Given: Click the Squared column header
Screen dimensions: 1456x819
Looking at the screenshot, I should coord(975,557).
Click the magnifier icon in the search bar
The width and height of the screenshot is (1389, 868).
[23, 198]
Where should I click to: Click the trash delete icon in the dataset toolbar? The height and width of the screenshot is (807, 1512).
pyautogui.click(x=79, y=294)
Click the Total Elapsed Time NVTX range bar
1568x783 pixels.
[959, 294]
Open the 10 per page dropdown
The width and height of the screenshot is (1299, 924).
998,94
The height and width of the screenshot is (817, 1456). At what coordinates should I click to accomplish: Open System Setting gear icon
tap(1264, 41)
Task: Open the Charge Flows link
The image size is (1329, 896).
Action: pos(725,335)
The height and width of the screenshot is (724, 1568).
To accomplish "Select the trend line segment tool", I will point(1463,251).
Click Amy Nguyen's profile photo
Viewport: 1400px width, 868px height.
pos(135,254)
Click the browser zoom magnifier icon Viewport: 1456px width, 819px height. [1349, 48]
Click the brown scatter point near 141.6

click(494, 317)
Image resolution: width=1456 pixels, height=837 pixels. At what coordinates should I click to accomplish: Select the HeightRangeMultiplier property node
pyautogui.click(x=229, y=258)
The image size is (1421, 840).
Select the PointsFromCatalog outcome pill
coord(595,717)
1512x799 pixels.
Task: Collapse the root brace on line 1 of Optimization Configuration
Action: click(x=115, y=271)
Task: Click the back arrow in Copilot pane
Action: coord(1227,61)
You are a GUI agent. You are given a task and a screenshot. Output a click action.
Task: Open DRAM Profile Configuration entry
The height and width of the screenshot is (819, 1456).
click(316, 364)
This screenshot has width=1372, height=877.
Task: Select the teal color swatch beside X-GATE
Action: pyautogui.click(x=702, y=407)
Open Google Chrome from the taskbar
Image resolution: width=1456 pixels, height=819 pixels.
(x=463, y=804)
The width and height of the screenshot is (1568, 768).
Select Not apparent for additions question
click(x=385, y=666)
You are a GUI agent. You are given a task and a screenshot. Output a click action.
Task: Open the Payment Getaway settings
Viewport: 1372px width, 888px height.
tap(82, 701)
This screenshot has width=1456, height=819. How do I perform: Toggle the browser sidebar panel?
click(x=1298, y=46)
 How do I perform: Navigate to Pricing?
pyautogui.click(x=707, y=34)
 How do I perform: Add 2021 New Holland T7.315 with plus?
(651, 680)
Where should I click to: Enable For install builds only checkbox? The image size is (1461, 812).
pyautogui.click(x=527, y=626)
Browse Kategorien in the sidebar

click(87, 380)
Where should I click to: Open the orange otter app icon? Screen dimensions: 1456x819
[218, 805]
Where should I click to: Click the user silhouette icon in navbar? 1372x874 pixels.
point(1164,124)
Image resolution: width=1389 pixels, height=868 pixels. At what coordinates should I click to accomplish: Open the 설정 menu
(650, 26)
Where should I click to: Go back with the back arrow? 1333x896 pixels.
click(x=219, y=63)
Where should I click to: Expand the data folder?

==================================================

» Work task
All of the data, from the first line to the last, should be written out exactly.

» Solved problem
Given: Click the Squared column header
Screen dimensions: 1456x819
Looking at the screenshot, I should coord(975,557).
Click the magnifier icon in the search bar
The width and height of the screenshot is (1389, 868).
[23, 198]
Where should I click to: Click the trash delete icon in the dataset toolbar? The height and width of the screenshot is (807, 1512).
pyautogui.click(x=79, y=294)
Click the Total Elapsed Time NVTX range bar
1568x783 pixels.
[959, 294]
Open the 10 per page dropdown
The width and height of the screenshot is (1299, 924).
998,94
The height and width of the screenshot is (817, 1456). At what coordinates should I click to accomplish: Open System Setting gear icon
tap(1264, 41)
Task: Open the Charge Flows link
The image size is (1329, 896).
Action: pos(725,335)
The height and width of the screenshot is (724, 1568).
To accomplish "Select the trend line segment tool", I will point(1463,251).
Click Amy Nguyen's profile photo
Viewport: 1400px width, 868px height.
pos(135,254)
Click the browser zoom magnifier icon Viewport: 1456px width, 819px height. [1349, 48]
Click the brown scatter point near 141.6

click(494, 317)
Image resolution: width=1456 pixels, height=837 pixels. At what coordinates should I click to accomplish: Select the HeightRangeMultiplier property node
pyautogui.click(x=229, y=258)
The image size is (1421, 840).
Select the PointsFromCatalog outcome pill
coord(595,717)
1512x799 pixels.
Task: Collapse the root brace on line 1 of Optimization Configuration
Action: click(x=115, y=271)
Task: Click the back arrow in Copilot pane
Action: coord(1227,61)
You are a GUI agent. You are given a task and a screenshot. Output a click action.
Task: Open DRAM Profile Configuration entry
The height and width of the screenshot is (819, 1456).
click(316, 364)
This screenshot has width=1372, height=877.
Task: Select the teal color swatch beside X-GATE
Action: pyautogui.click(x=702, y=407)
Open Google Chrome from the taskbar
Image resolution: width=1456 pixels, height=819 pixels.
(x=463, y=804)
The width and height of the screenshot is (1568, 768).
Select Not apparent for additions question
click(x=385, y=666)
You are a GUI agent. You are given a task and a screenshot. Output a click action.
Task: Open the Payment Getaway settings
Viewport: 1372px width, 888px height.
tap(82, 701)
This screenshot has width=1456, height=819. How do I perform: Toggle the browser sidebar panel?
click(x=1298, y=46)
 How do I perform: Navigate to Pricing?
pyautogui.click(x=707, y=34)
 How do I perform: Add 2021 New Holland T7.315 with plus?
(651, 680)
Where should I click to: Enable For install builds only checkbox? The image size is (1461, 812).
pyautogui.click(x=527, y=626)
Browse Kategorien in the sidebar

click(87, 380)
Where should I click to: Open the orange otter app icon? Screen dimensions: 1456x819
[218, 805]
Where should I click to: Click the user silhouette icon in navbar? 1372x874 pixels.
point(1164,124)
Image resolution: width=1389 pixels, height=868 pixels. At what coordinates should I click to accomplish: Open the 설정 menu
(650, 26)
Where should I click to: Go back with the back arrow? 1333x896 pixels.
click(x=219, y=63)
Where should I click to: Expand the data folder?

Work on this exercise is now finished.